*TASK INPUT*:
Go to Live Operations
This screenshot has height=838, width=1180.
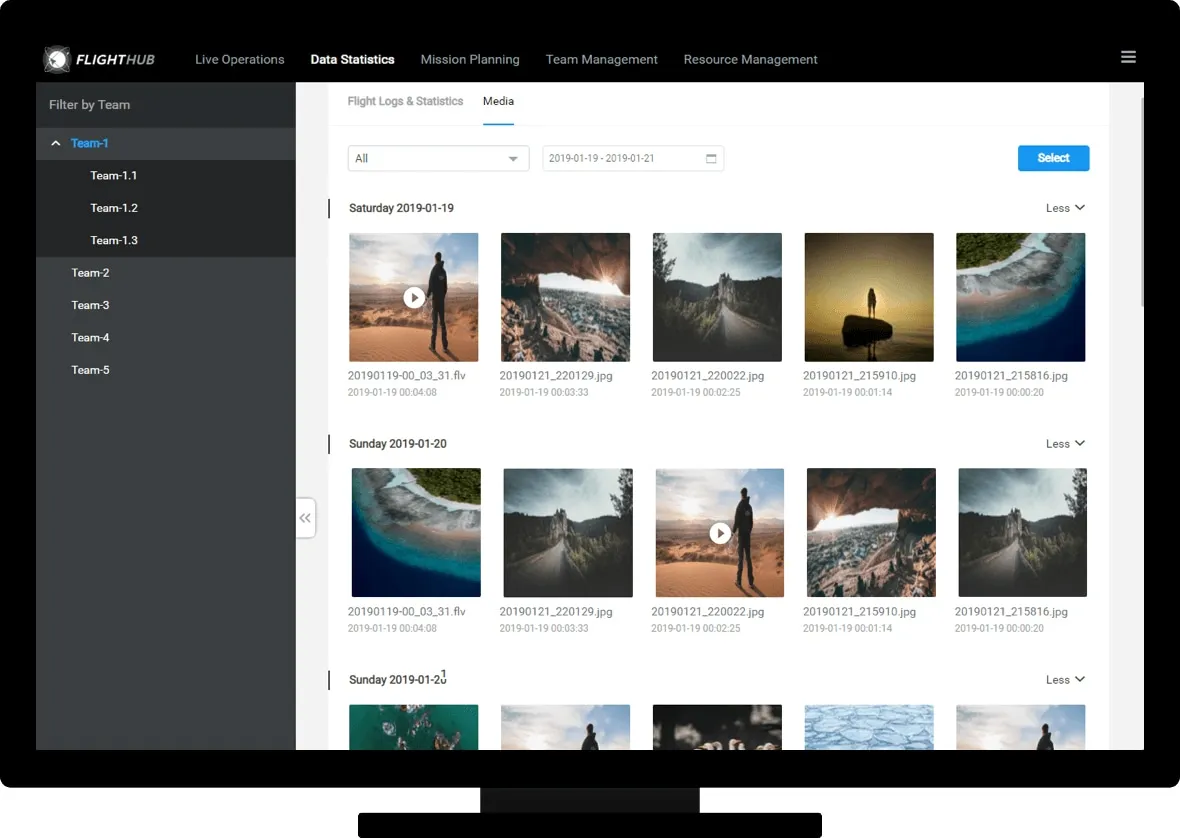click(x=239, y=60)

==

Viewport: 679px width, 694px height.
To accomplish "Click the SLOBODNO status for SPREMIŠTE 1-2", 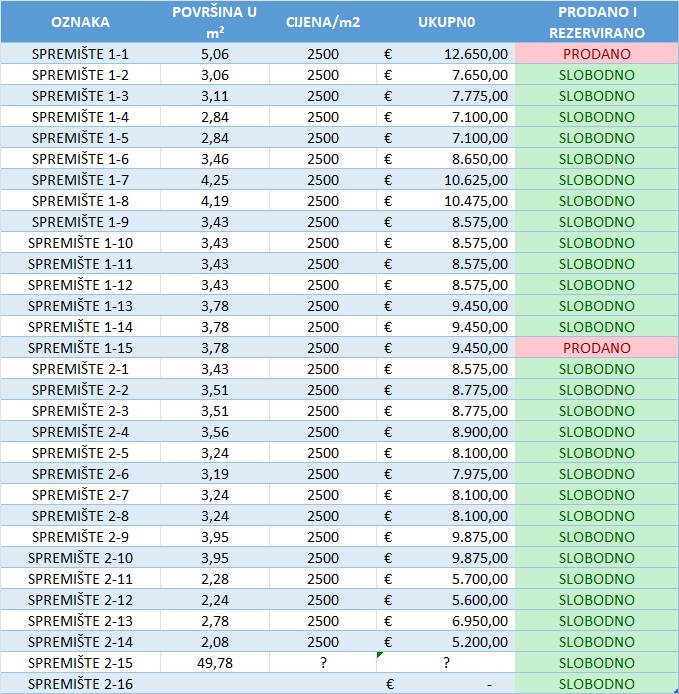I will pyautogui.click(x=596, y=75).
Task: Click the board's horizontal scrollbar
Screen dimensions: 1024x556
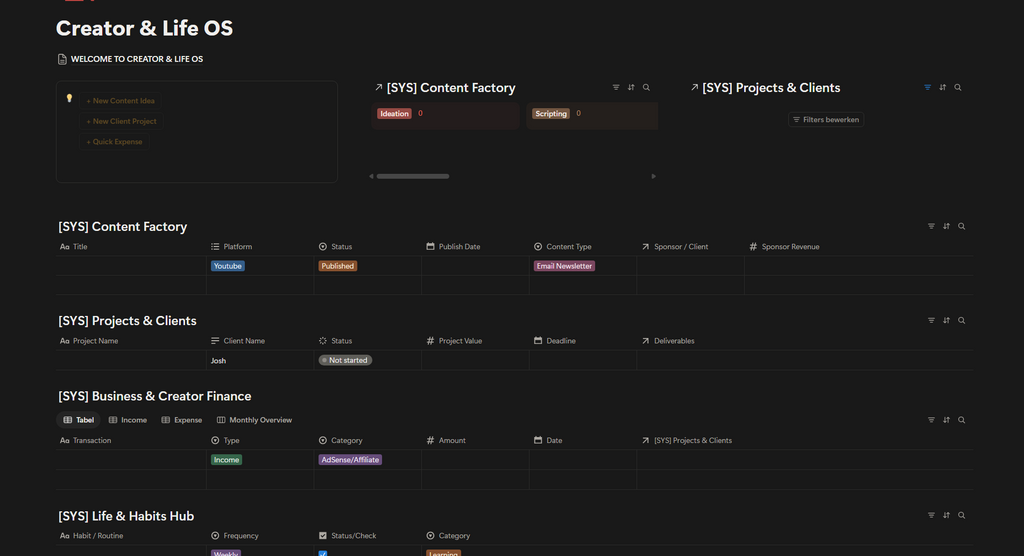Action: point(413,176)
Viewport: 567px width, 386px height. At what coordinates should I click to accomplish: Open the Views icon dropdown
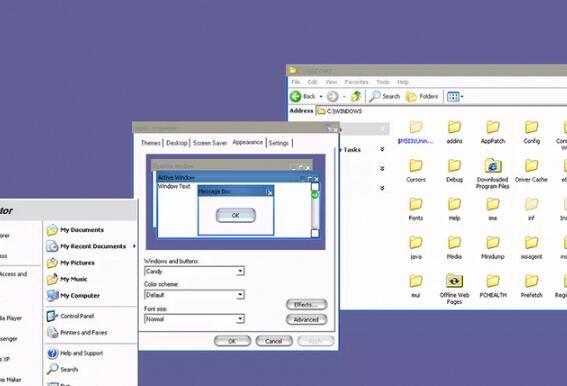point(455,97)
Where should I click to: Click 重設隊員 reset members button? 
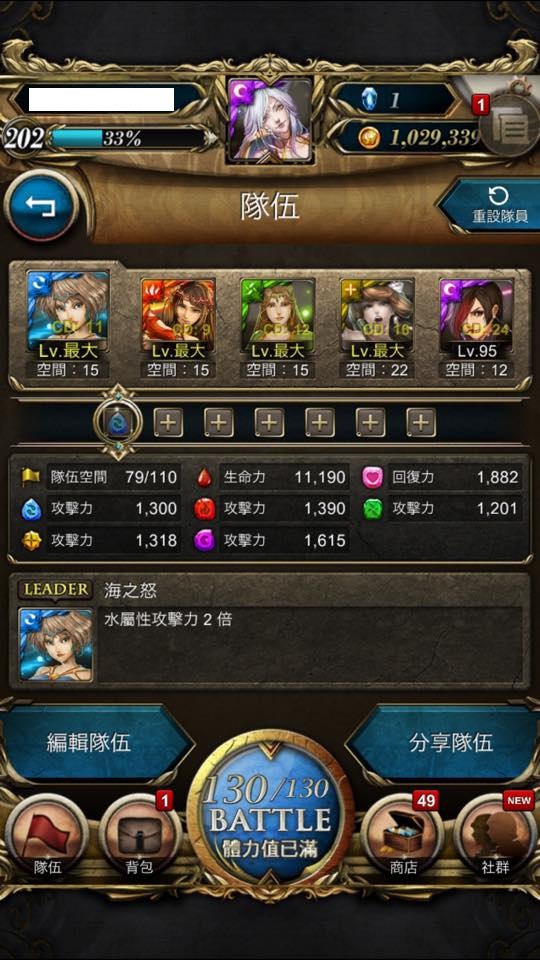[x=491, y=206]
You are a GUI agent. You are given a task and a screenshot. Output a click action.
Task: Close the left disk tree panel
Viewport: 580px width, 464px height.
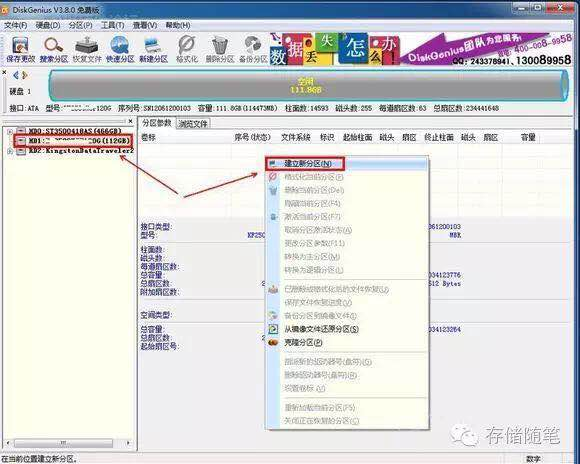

---

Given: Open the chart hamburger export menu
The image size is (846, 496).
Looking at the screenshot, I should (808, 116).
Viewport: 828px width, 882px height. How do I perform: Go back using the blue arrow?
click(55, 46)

*WHAT YOU ARE ASKED TO DO*: The answer is the lines above from the one with "Task: Click the board's horizontal scrollbar" to the one with "Viewport: 580px width, 464px height.", set down exactly, with no pictures.

*REPLY*:
Task: Click the board's horizontal scrollbar
Screen dimensions: 1024x556
Action: point(413,176)
Viewport: 567px width, 386px height. At what coordinates should I click to accomplish: Open the Views icon dropdown
point(455,97)
Where should I click to: Click 重設隊員 reset members button? 
[x=491, y=206]
You are a GUI agent. You are given a task and a screenshot. Output a click action.
Task: Close the left disk tree panel
Viewport: 580px width, 464px height.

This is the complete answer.